*Directions*: Find how many lines of the listing include the string "computer", and report only that figure.

*Data for this exercise*:

━━━━━━━━━━━━━━━━━━━━━━━━━━━━━━

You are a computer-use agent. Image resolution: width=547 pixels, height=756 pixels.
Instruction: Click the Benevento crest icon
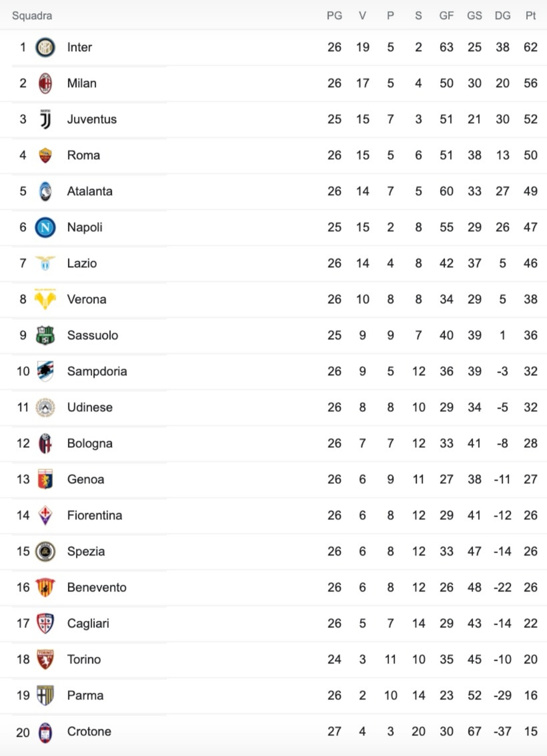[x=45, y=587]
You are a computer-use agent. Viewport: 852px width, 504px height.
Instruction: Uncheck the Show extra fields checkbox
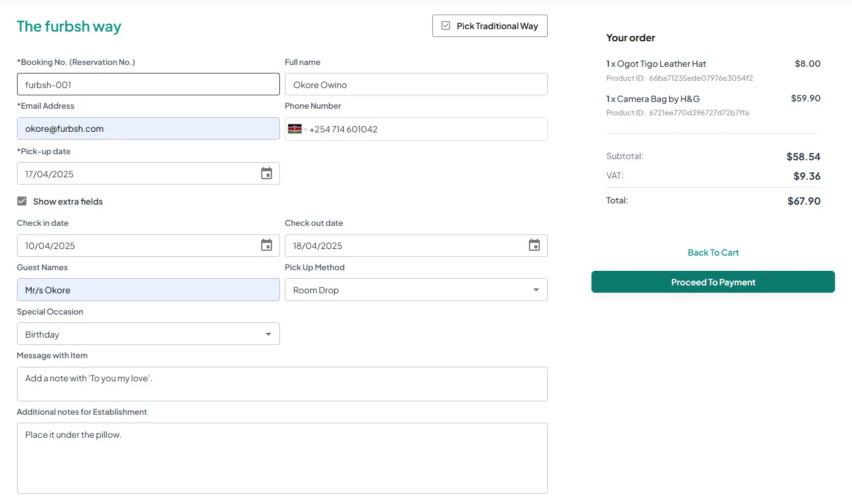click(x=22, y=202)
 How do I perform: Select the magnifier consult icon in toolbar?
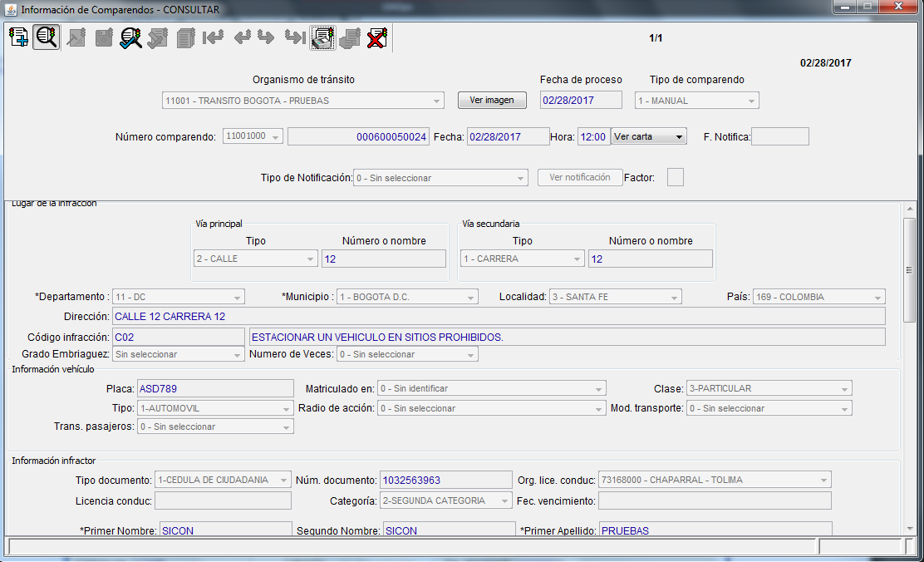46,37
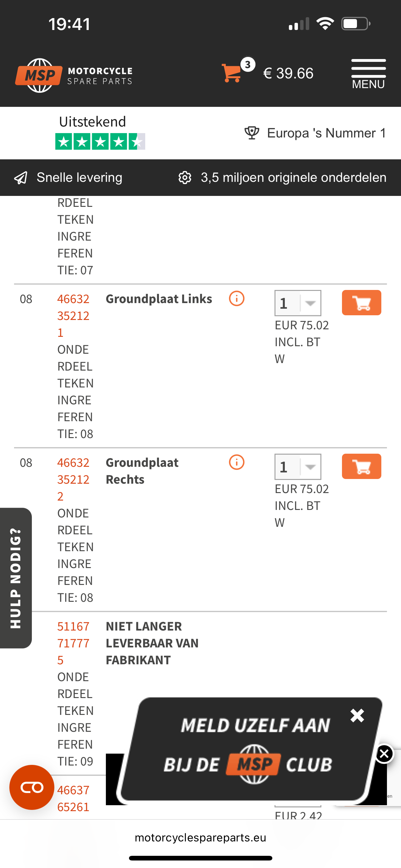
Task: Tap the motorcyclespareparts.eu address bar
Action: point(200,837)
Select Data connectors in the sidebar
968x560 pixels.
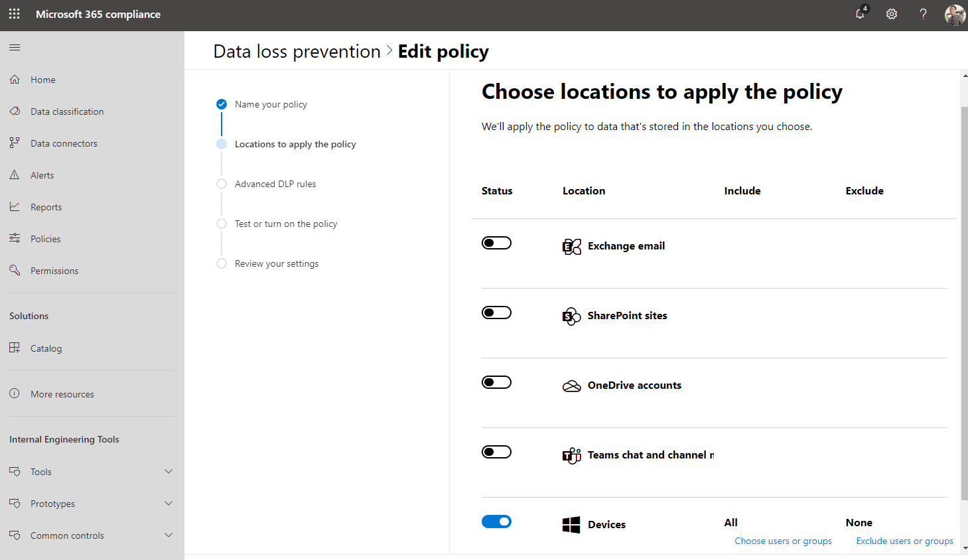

━━━━━━━━━━━━━━━━━━━━━━━━━━━━━━

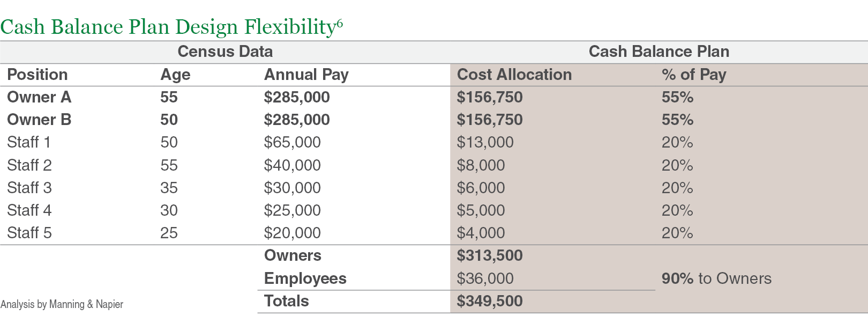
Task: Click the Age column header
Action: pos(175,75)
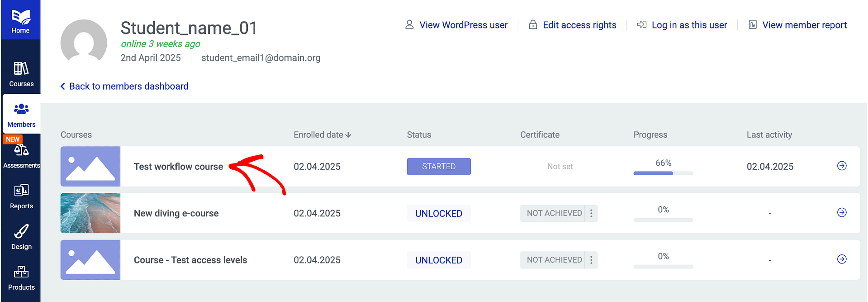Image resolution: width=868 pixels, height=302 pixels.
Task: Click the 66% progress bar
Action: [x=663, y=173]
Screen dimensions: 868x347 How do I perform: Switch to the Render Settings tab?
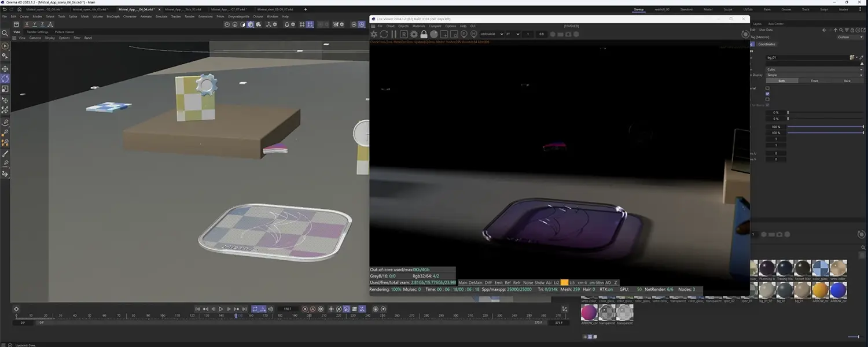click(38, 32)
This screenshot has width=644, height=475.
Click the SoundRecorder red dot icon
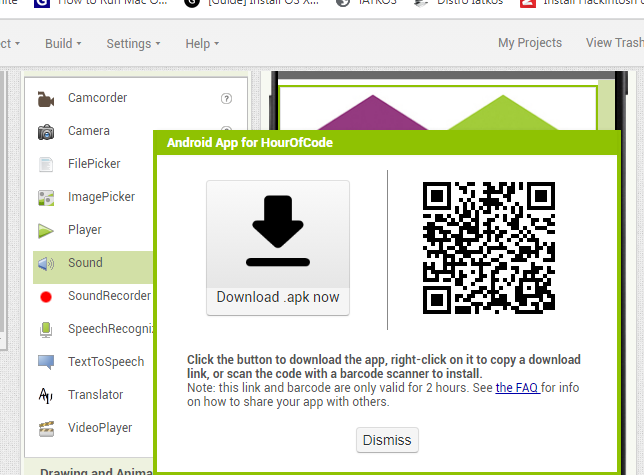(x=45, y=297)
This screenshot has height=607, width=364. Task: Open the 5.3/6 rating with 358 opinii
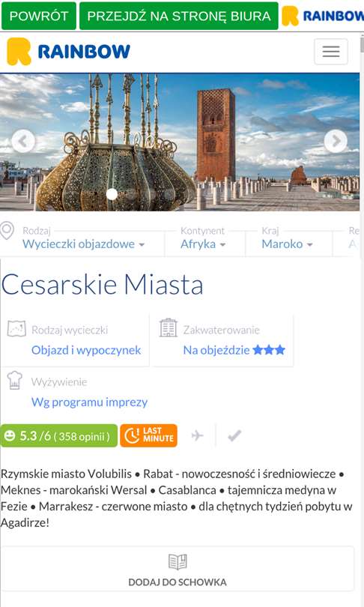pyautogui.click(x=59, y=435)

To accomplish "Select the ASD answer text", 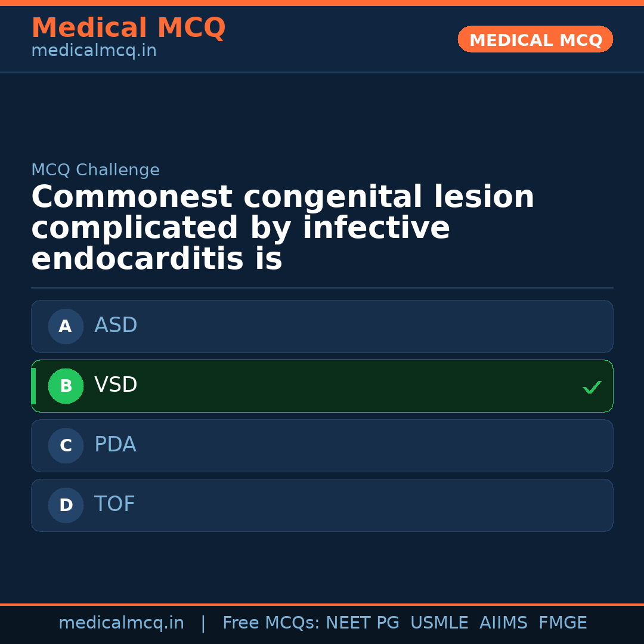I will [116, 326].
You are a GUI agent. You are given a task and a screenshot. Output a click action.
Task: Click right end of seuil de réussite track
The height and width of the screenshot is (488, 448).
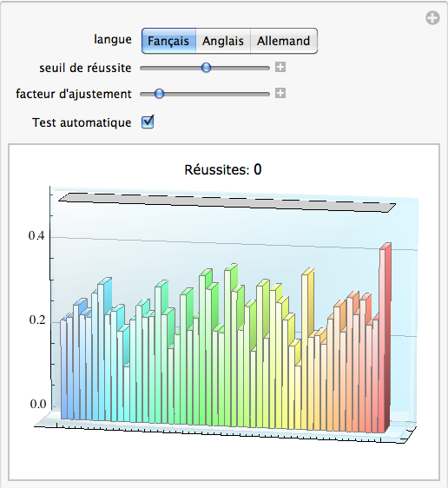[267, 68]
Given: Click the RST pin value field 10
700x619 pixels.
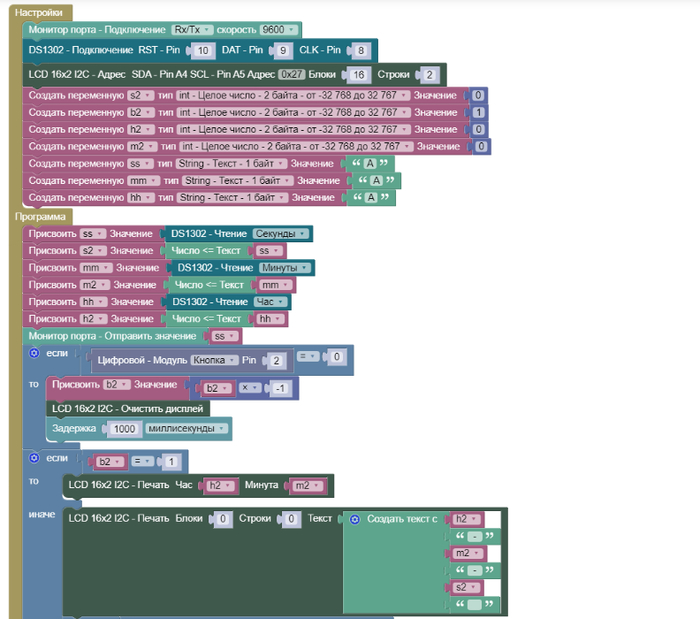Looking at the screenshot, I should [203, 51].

━━━━━━━━━━━━━━━━━━━━━━━━━━━━━━

*Expected output*: 2